── Data under study

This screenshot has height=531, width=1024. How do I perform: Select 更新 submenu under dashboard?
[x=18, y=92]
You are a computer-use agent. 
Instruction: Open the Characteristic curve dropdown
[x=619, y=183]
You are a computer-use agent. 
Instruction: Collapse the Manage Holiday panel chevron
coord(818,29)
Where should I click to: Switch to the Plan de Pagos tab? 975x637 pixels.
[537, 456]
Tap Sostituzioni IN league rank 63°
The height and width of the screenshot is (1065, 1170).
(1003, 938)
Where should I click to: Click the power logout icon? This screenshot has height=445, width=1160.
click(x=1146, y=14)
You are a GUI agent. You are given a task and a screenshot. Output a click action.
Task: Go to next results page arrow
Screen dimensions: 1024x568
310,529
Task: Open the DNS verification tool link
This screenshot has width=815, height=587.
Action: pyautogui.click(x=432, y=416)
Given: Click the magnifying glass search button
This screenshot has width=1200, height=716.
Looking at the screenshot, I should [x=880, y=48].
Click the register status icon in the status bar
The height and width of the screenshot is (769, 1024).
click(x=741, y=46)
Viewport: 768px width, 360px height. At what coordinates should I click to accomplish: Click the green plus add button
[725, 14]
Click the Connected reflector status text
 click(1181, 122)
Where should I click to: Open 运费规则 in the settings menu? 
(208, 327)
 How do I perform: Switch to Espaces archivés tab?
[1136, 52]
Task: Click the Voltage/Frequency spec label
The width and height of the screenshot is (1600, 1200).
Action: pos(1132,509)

────

What you have to do:
Once you reach the line that holds "Task: Open the DNS verification tool link", print it and every line after it through the end of the records, word for word.

Result for this exercise:
Task: Open the DNS verification tool link
This screenshot has width=815, height=587.
Action: pyautogui.click(x=432, y=416)
Given: Click the magnifying glass search button
This screenshot has width=1200, height=716.
Looking at the screenshot, I should [x=880, y=48].
Click the register status icon in the status bar
The height and width of the screenshot is (769, 1024).
click(x=741, y=46)
Viewport: 768px width, 360px height. At what coordinates should I click to accomplish: Click the green plus add button
[725, 14]
Click the Connected reflector status text
 click(1181, 122)
Where should I click to: Open 运费规则 in the settings menu? 
(208, 327)
 How do I perform: Switch to Espaces archivés tab?
[1136, 52]
Task: Click the Voltage/Frequency spec label
The width and height of the screenshot is (1600, 1200).
Action: pos(1132,509)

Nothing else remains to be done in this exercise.